> **Passage provided**:
============
The Ten Worst Americans
Posted by Adam Graham in : GeneralAll Things Beautiful has challenged the blogosphere to come up with a list of the Ten Worst Americans. Captain’s Quarters is welcoming your comments on the issue.
I’m up to the challenge. I thought up the top 8 on my own and after a little more research, came up with the other two.
To understand my criteria for these choices, you need to understand this quote:
A single death is a tragedy; a million deaths is a statistic.-attributed to Josef Stalin
You could fill a top ten list with a rogue’s gallery of murderers and traitors, yet their damage pails in comparison to that done by ennobled political leaders. It is my goal to focus on those who have done or attempted to do the worst damage to this country. That’s not to say Serial Killers don’t have a place on this list, they do. But it has to be kept in perspective. This isn’t a list of the Most Evil Americans, but rather the worst Americans.
Certainly, there’ve been some bad dudes in American History.
Some men were more anti-heroes than Villains. Think Andrew Jackson, George Wallace (who in his latter years repented of his segregationist ways in grand fashion), John Brown, and Michael Moore. Think of the three great compromisers: Henry Clay, Daniel Webster, and John Calhoun. They made lives harder for those trying to protect runaway slaves, but also ended up averting Civil War for 10 years and guaranteeing a Northern victory. Most guys in the Civil War have to follow under the anti-hero category.
Some people are not worth a spot on the list. If I was making this list as a teenager, I’d have placed Bill Clinton on the list. However, history will recall him as an amoral twit.
Dishonorable Mentions
Senator Robert Byrd (D-Wv.) was a KKK recruiter, but gets a dishonorable mention for another reason, spending our nation into penury while fighting for his own self-aggrandizement in the State of West Virginia. Also, unlike other Democrats who argued in the Clinton Impeachment scandal that Clinton hadn’t committed high crimes and misdemeanors, Byrd concluded that Clinton had, but would vote to retain him in office anyway because he didn’t want to vote to remove him. Such is the stand of the Senate’s guardian of our Constitution.
Bull Connor was certainly a bad man and a racist, who used vicious tactics to suppress Civil Rights demonstrations, but his power and ability was more localized. There were also the murderers of Civil Rights leaders who are of prominence.
There was America’s most infamous environmental terrorist, the Unabomber. There’s those Americans who’ve been convicted of aiding our enemies in the War on Terror, such as John Walker Lindh. However, to paraphrase the Highlander, there can be only 10.
Below is my list:
10) Ted Bundy
Confessed to 30 murders, though some put the number as high as 100. Bundy’s multi-state coast-to-coast killing spree made him the prototypical American serial killer. Bundy reminds us that evil lurks in unexpected places. He was bright, intelligent, and involved in his community. Bundy so shocked people because he didn’t fit their picture of a serial killer. Bundy’s 1970s Murder spree was a clear statement that evil was among us and that it took on some unexpected forms.
============
> **Material provided**:
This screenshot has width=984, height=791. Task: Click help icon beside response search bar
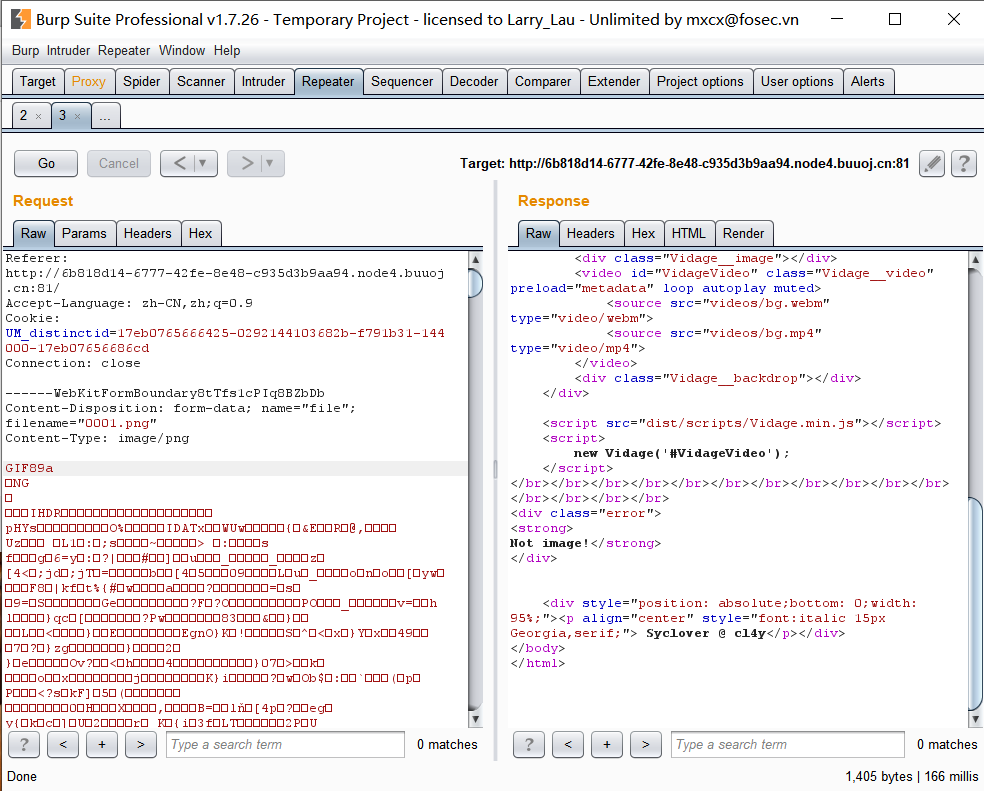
============
> **Exercise task A**: Render this sentence from the Ten Worst Americans post into Spanish: "Bundy reminds us that evil lurks in unexpected places."
> **Exercise task B**:
Answer these questions from the Ten Worst Americans post:
(i) How many of the ten names did the author think up on his own before doing more research?
(ii) To whom is the quote "A single death is a tragedy; a million deaths is a statistic." attributed?
(iii) How many murders did Ted Bundy confess to?
> **Exercise task C**: Go on with the Ten Worst Americans post, picking up right after its final sentence.

> **Exercise result A**: Bundy nos recuerda que el mal acecha en lugares inesperados.

> **Exercise result B**:
(i) Eight
(ii) Josef Stalin
(iii) 30

> **Exercise result C**:
9) H.H. Holmes
Another serial killer where we can just guess at the number of gruesome murders he committed, some experts place the number as high as 200. Some of his murders were “normal enough”. He murdered his boss and married his boss’ wife to take possession of the drug store. Murdered another man for his wife. Murdered a man for insurance money. However, he built himself a three story castle and rented out rooms during Chicago World’s Fair. Those visiting from other cities with no relatives in the area, meant untimely deaths inside his house of horrors as he would realse gas into their room and his soundproofing efforts assured no one could hear their screams. Holmes was America’s first serial killer, or at least the first one who was caught.
Jesse Jackson
Jackson is not the maniac either #10 or #9 were, but is guilty of something far worse. In 1968, Martin Luther King, Jr. was shot dead, leaving Jackson as the de facto leader of the Civil Rights movement. Jackson led initiatives have failed to revitalize inner cities. Poverty, misery, and ignorance still pervade 40 years after King, because instead of striving for change, Jackson has lived off the misery and suffering of African Americans. He’s made a living defending the hoodlums and bad actors in the Black Community who make life hard for decent people. He’s also sold his soul to the Democratic Party, backing out of pro-life convictions to make himself a palatable left winger for a president. He’s refused to represent the vast majority of Blacks who want a way out of failing public schools. Of course, one could argue Al Sharpton had done far worse in New York, yet Jackson had been entrusted with so much more. And to him whom much is given, much shall be required.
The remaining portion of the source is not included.